Picchiato solo per aver difeso una donna e per il suo essere trans: una “colpa” che i suoi aggressori non gli hanno perdonato. È quanto accaduto ad Antonio Di Gennaro – all’anagrafe Maria Antonia – un 26enne napoletano che ha trovato il coraggio di denunciare i suoi aggressori, diventando un portavoce per i “più deboli”.

L’aggressione in piazza Garibaldi

Il 12 gennaio, una domenica, Antonio si trovava in piazza Garibaldi attorno alle 14, in attesa di un autobus. Notando una dottoressa aggredita verbalmente da due uomini per un parcheggio, è intervenuto per difenderla. Un gesto di altruismo che gli è costato un violento pestaggio: i due aggressori, un sessantenne e un quarantenne, lo hanno colpito con calci e pugni fino a lasciarlo a terra ferito. Antonio è stato trasportato in ospedale con ecchimosi e la frattura del setto nasale.

Una chiara matrice transfobica

Antonio non ha dubbi sulla natura dell’attacco: transfobia. “Credo che abbiano reagito così perché il mio aspetto mascolino ha ferito il loro orgoglio maschile” racconta la vittima. Antonio sta affrontando un percorso di transizione dal femminile al maschile, un elemento che sembra aver alimentato l’odio dei suoi aggressori, convinti che la violenza fosse una risposta legittima.

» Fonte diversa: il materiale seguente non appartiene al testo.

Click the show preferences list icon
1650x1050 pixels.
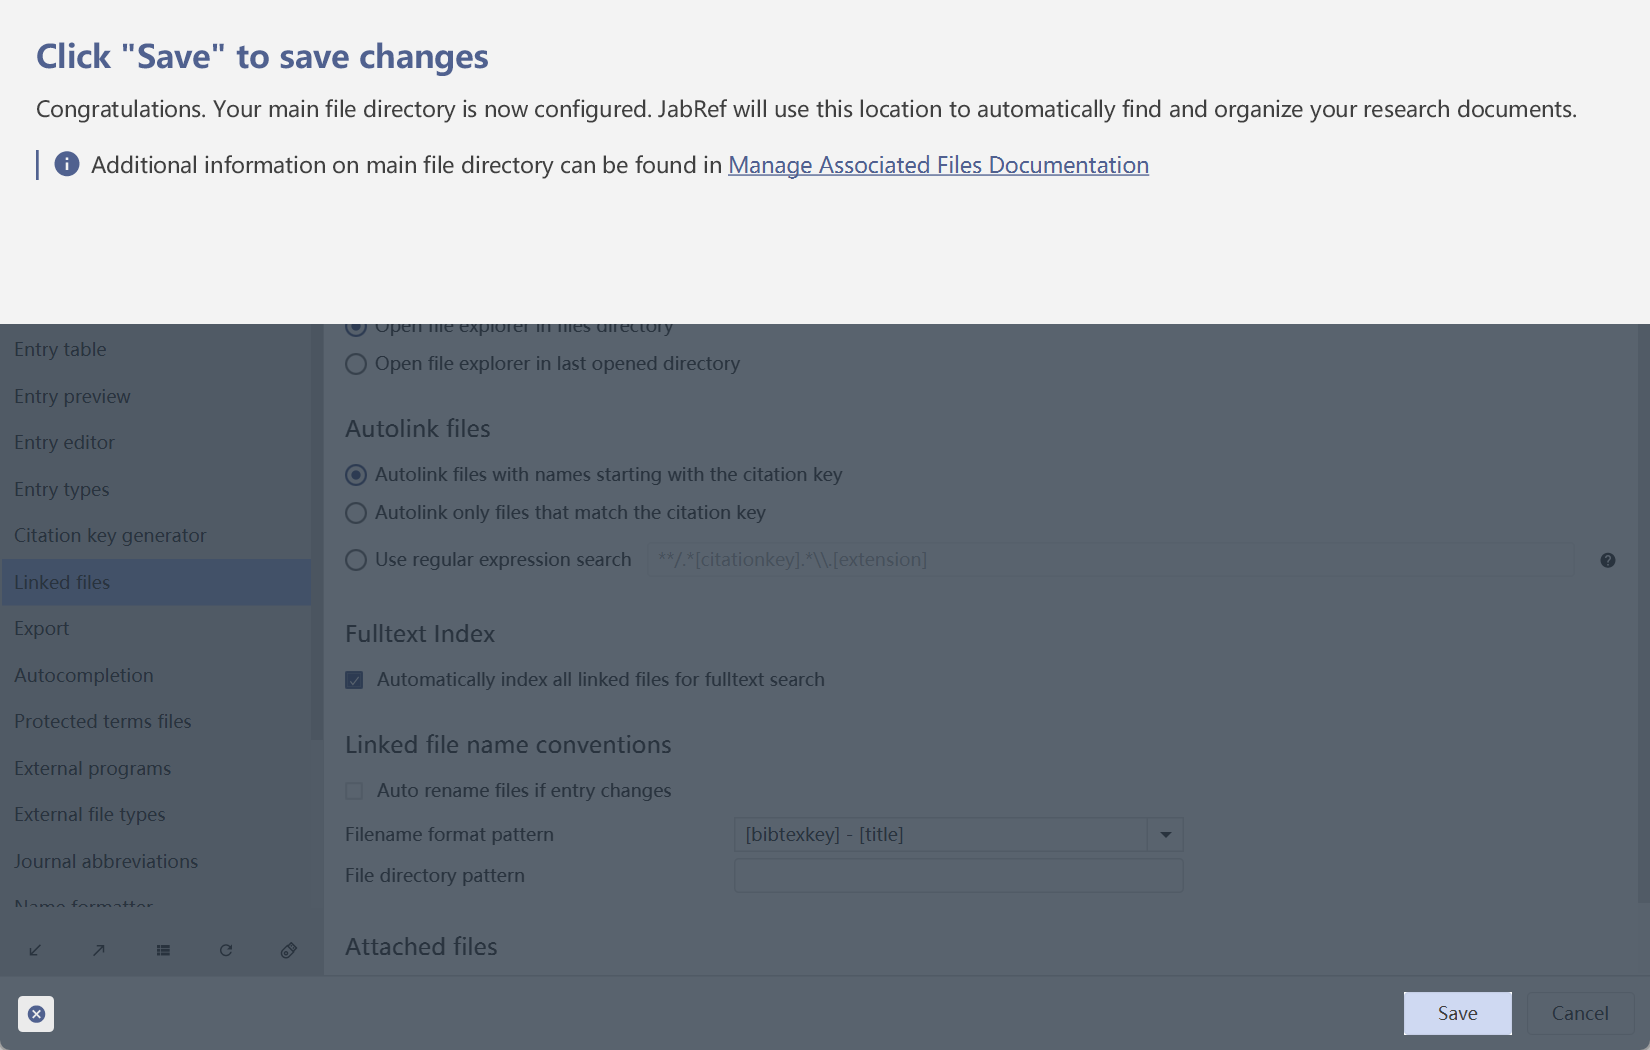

La denuncia e il sostegno della comunità

Antonio ha denunciato l’accaduto alla polizia, assistito dall’avvocatessa Giorgia De Gennaro e supportato dall’Associazione Transessuali Napoli. La sua determinazione non si ferma: “Non riesco a stare fermo quando accadono certe ingiustizie, voglio fare qualcosa per i più deboli.”

Le parole dell’avvocatessa Ileana Capurro

L’avvocatessa Ileana Capurro, presidente dell’Associazione Transessuale Napoli, ha dichiarato: “L’aggressione ad Antonio non deve restare impunita. Il suo è un caso che si è replicato molte volte, ma non sempre le vittime trovano il coraggio di denunciare.”

Capurro sottolinea anche le difficoltà delle persone transgender nel rapporto con le autorità: spesso denunciare significa dover rivelare il proprio percorso di transizione a familiari o contesti sociali non sempre accoglienti. Inoltre, vi è il rischio di essere identificati con i dati anagrafici errati, violando la privacy e l’identità di genere.

Antonio ha dimostrato un doppio coraggio: da un lato ha affrontato un percorso penale come vittima di violenza, dall’altro ha reso pubblica la sua identità, sfidando i pregiudizi per affermare i suoi diritti e quelli della comunità transgender.